Succès et reconnaissance
C’est en 1977 au Centre culturel canadien à Paris que le photographe officialise son adhésion totale au médium du photomontage en présentant 77 œuvres. Le sociologue Marcel Rioux (1919-1992) signe le texte de l’exposition. S’ensuivent des manifestations dans plusieurs villes de France, à Liège et à Bruxelles. Dans les années 1980, ses expositions à Montréal sont courues, dont celle présentée en 1986 à la Maison de la culture Côte-des-Neiges qui attire 3 000 personnes. Le Service de la culture de la Ville de Montréal a d’ailleurs montré un vif intérêt pour les travaux de Pierre Guimond en programmant d’autres événements à l’intérieur de son réseau des Maisons de la culture. La ville de Montréal a également organisé en collaboration avec le Goethe Institut une exposition de ses travaux en Allemagne.
Une vision de la ville où le nombre d’autos et les surfaces consenties à leur stationnement deviennent astronomiques. Guimond s’attaque très tôt dans ses productions aux impacts de l’auto dans le monde contemporain. Dans cette œuvre, l’auteur présente l’automobile comme un fléau urbain tentaculaire entourant une ville moderne assiégée. – Pierre Guimond, photomontage 2005 – Source : Les états inventés d’Amérique
Durant les années 1990, ce visionnaire des temps modernes voyage dans différents pays d’Europe, d’Asie et d’Amérique du Sud et présente en 1997 l’exposition intitulée Sept villes. Les photomontages exhibent des individus avec sensibilité dans des décors urbains reconstruits par l’artiste à partir de ses photographies. Les gros plans des personnes photographiées s’insèrent dans un montage architectural ultra-densifié. Le plus gros ouvrage qu’entreprendra Guimond sera sans conteste la création des 2 500 photomontages pour le film. Sorti en 2014, ce document revisite le rêve américain en dressant un regard critique sur ce pays de la démesure. Il s’y consacrera à temps plein pendant une dizaine d’années.
Pierre Guimond créa aussi des ouvrages en arts graphiques, dont des pochettes de disque et des affiches de cinéma.
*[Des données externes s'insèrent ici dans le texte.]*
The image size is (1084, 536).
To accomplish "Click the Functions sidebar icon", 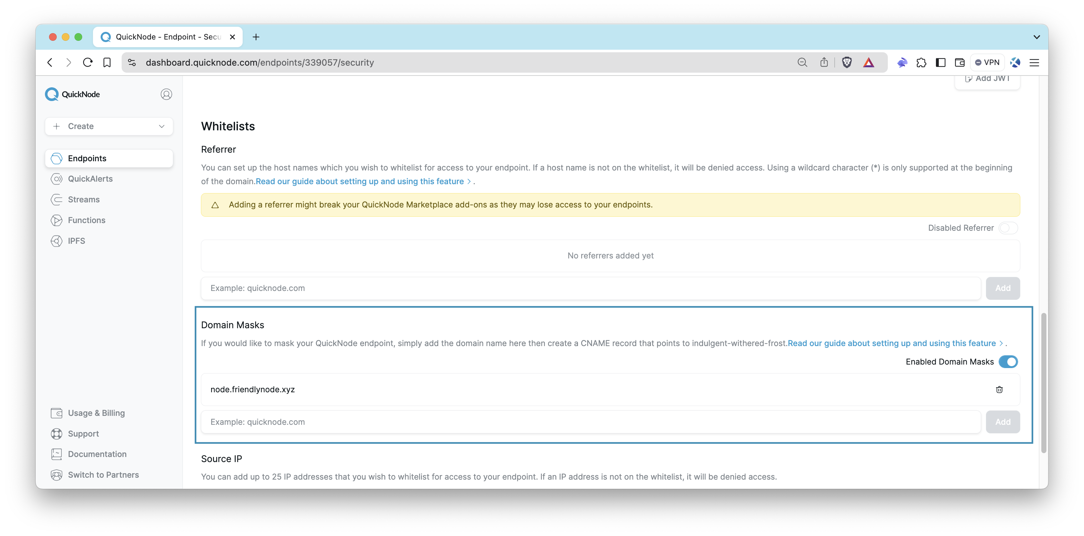I will click(57, 220).
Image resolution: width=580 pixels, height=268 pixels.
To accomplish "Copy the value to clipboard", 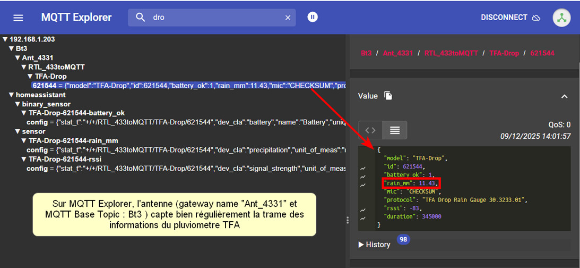I will [x=388, y=96].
Ce photomontage a servi à illustrer le disque Un trou dans les nuages de Michel Rivard, paru en 1987. – Pierre Guimond, La mélancolie, photomontage 1980, utilisé pour la pochette du disque Un trou dans les nuages, 1987
Le paradoxe USA
Produit par Ian Boyd, Les états inventés d’Amérique est une adaptation cinématographique d’Alberta Nokes d’après l’œuvre photographique de Pierre Guimond. Celui-ci a également assumé la direction artistique et l’écriture des textes. Fasciné par les États-Unis, le photographe arpente le territoire américain, d’est en ouest. Il rapporte plus de 18 000 clichés, qu’il numérise à partir de négatifs 35 mm. Le film de quatre-vingt-six minutes présente une succession d’images mettant en relief les contradictions d’un pays qui porterait en lui les prémisses de sa propre décadence. La représentation d’un futur proche s’apparenterait à une expérience humaine factice.
Cette image montre en quoi le photomonteur s’appuie sur la coexistence d’images contradictoires pour refléter la discordance propre à notre ère postmoderne. À gauche, la représentation d’un athlète afro-américain, poing levé comme à l’effigie de Munich, jouxte l’image d’une jeune fille envoûtante au conformisme érotique ambiant. Dans l’opuscule de l’exposition de 1986 à la Maison de la culture Côte-des-Neiges, l’auteur et cinéaste Jacques Godbout stipule qu’il existe deux sources d’images utilisées par Pierre Guimond : celle bouleversante de l’actualité planétaire, et la deuxième, séduisante, qu’il nomme « publiactualité ». Il conclut que les œuvres de Guimond agissent comme le contrepoids du discours marchand et témoignent de la dépersonnalisation de notre civilisation. – Pierre Guimond, photomontage 2003 – Source : Les états inventés d’Amérique
Entreprise titanesque, Les états inventés d’Amérique a bénéficié d’un budget de 2,2 millions de dollars, soit le montant le plus élevé pour une production documentaire à cette époque. Le long métrage se voulait le premier film réalisé au Québec en haute définition numérique. Pour constituer une banque de données visuelles, une équipe de trois personnes a travaillé pendant un an à découper tous les éléments composant l’ensemble des photographies. Pour Guimond, le pouvoir du photomontage est de créer des adjonctions entre des moments, des lieux, puis de recréer des sens nouveaux, des surprises visuelles et des lectures nouvelles.